Press Up has also secured financing from non-bank sources such as the Avenue Capital-backed, Relm Finance. Founded by Paul Dowling, the former head of AIB’s corporate workout unit, the lender provided funding in 2021 to a McKillen-controlled vehicle for the purchase of the former Larry Murphy’s pub on Baggot Street for a reported €1.7 million.
Company documents filed in the Isle of Man by Oakmount parent Keillan revealed recent Relm charges, including one secured against the shares in a Dublin-registered company called Opal Barn in which McKillen jnr is listed as a director.
The filings also reveal recent charges in favour of Quest Capital Trustees in Dublin and Monaghan-based Cabriz Finance. As with any business, the dizzying rise in interest rates since 2022 presents challenges for Press Up and Oakmount, and with their exposure to non-bank lenders, they are sure to be feeling the pinch.

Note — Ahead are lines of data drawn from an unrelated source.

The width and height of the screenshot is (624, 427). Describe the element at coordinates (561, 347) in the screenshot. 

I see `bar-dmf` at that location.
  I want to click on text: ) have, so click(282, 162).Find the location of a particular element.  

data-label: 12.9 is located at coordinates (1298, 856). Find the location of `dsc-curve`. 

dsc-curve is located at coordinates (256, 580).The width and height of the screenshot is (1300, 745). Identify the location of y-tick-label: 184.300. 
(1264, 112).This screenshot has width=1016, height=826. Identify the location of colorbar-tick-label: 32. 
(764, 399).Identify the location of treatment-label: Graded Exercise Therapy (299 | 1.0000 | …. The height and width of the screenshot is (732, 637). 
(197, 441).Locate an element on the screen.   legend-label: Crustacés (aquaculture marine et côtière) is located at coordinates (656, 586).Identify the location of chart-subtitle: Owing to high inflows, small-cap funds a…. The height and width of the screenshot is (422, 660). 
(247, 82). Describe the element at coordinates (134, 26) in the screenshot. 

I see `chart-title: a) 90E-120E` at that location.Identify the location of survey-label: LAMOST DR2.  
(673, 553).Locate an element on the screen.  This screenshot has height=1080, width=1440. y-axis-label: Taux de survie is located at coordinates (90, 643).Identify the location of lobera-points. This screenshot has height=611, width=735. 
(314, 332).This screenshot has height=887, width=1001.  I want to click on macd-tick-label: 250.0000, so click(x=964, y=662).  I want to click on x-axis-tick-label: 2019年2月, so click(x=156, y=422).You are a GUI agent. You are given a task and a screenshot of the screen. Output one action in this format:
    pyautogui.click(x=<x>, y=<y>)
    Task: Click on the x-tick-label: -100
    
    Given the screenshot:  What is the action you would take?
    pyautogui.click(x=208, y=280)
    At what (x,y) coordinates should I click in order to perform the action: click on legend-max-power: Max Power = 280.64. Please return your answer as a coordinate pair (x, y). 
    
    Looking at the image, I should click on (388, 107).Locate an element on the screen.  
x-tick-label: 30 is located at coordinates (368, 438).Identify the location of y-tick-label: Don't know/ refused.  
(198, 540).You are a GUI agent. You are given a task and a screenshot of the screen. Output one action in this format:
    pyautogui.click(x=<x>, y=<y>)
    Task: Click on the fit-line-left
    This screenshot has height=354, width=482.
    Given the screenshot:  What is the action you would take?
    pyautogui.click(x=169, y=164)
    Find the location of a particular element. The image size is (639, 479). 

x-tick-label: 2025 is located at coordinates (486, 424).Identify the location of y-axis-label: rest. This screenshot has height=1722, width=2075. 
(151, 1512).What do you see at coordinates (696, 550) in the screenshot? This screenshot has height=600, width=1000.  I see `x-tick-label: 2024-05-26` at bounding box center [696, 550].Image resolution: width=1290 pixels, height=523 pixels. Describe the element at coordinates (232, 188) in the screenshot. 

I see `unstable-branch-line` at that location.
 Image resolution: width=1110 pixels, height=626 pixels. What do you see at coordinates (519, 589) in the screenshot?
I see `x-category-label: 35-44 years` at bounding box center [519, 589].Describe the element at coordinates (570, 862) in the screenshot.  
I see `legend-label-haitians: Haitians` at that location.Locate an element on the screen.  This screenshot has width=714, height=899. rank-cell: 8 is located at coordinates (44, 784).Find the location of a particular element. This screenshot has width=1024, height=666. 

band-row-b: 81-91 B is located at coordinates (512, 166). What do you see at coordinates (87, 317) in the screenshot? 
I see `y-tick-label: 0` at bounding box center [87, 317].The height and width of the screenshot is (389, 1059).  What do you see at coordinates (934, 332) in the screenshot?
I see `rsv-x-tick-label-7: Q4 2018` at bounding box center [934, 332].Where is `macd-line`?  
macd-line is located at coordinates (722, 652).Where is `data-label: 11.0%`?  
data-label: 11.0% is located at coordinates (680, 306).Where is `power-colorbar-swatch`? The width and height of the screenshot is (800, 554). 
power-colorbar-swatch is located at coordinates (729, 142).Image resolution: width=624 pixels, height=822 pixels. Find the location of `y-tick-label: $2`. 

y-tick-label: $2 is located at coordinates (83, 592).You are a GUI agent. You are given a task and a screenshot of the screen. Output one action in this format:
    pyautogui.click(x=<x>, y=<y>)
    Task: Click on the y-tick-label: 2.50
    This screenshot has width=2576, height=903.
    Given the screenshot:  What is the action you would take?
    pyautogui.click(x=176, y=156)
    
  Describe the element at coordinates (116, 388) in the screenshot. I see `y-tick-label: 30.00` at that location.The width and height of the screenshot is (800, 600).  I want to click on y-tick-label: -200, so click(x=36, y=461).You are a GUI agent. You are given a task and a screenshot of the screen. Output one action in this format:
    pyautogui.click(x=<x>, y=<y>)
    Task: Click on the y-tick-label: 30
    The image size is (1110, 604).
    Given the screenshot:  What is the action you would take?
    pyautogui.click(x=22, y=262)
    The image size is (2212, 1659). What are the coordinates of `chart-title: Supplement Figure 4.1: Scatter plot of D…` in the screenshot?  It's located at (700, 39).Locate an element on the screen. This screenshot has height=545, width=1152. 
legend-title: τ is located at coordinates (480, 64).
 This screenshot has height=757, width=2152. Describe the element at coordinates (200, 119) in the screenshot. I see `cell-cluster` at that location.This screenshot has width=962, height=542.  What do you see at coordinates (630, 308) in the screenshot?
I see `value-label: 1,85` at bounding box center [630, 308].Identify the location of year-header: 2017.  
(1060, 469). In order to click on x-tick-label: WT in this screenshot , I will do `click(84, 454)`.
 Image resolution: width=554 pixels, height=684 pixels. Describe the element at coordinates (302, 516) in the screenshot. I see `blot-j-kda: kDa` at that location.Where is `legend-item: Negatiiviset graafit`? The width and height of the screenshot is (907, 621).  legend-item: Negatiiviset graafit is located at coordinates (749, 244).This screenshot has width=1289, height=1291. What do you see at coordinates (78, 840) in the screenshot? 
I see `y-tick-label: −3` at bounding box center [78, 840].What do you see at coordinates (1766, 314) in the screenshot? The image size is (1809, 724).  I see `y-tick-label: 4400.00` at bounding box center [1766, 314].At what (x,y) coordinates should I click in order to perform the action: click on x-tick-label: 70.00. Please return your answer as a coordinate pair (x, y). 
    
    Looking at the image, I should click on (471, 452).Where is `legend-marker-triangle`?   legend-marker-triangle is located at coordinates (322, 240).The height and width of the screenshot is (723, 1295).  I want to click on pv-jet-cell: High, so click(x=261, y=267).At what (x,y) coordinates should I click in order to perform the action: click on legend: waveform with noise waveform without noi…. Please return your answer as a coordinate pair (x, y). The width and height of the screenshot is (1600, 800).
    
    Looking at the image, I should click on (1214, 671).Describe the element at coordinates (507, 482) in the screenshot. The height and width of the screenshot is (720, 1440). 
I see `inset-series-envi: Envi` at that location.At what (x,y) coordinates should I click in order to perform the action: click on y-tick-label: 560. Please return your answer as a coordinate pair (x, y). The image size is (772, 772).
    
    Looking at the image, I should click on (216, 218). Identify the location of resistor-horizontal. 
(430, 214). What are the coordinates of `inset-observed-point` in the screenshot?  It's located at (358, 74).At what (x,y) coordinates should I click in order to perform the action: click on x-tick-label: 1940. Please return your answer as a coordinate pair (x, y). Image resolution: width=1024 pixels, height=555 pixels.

On the ground, meanwhile, Press Up has continued tinkering with its portfolio of bars, restaurants and other businesses to bring them up to speed with the new post-pandemic trading environment. Less than five years after it pumped a reported €1 million into the fit-out of the Stella Diner beside the upmarket cinema of the same name in Rathmines, the group has torn out the premises, replacing it with a steakhouse in recent weeks, believed to be a more fitting, complementary model for the adjoining business.
A short distance away on Camden Street, two Press Up businesses – DIME Coffee and Rice Chinese – closed over the summer months. Set up in response to the Covid-19 pandemic, the two takeaway and delivery businesses are victims of the drive to return Press Up to its core business as more normal trading conditions have taken hold.
DIME Coffee is understood to have been franchised out to a new owner-operator while the Rice Chinese property is under offer.
Oakmount has also recently pulled back from some of its plans for a new high-end hotel at St Stephen’s Green after withdrawing from the purchase of the building housing the former Hibernian United Services Club and two other transactions involving two adjacent buildings.
Oakmount already owns UK fashion retailer Topshop’s former flagship premises at 6-7 St Stephen’s Green, having paid more than €17 million to acquire the property last year and The Irish Times understands the developer’s plans for a hotel will now be confined to this site alone.
The exact motivation for the decision is unclear but one industry source said would not be a surprise if the rapid pace of expansion that has characterised the ascent of McKillen jnr’s and Ryan’s leviathan slows somewhat against strong, industrywide undercurrents. “Not many can achieve the scale it did,” they said. “But everyone needs to take a breath.”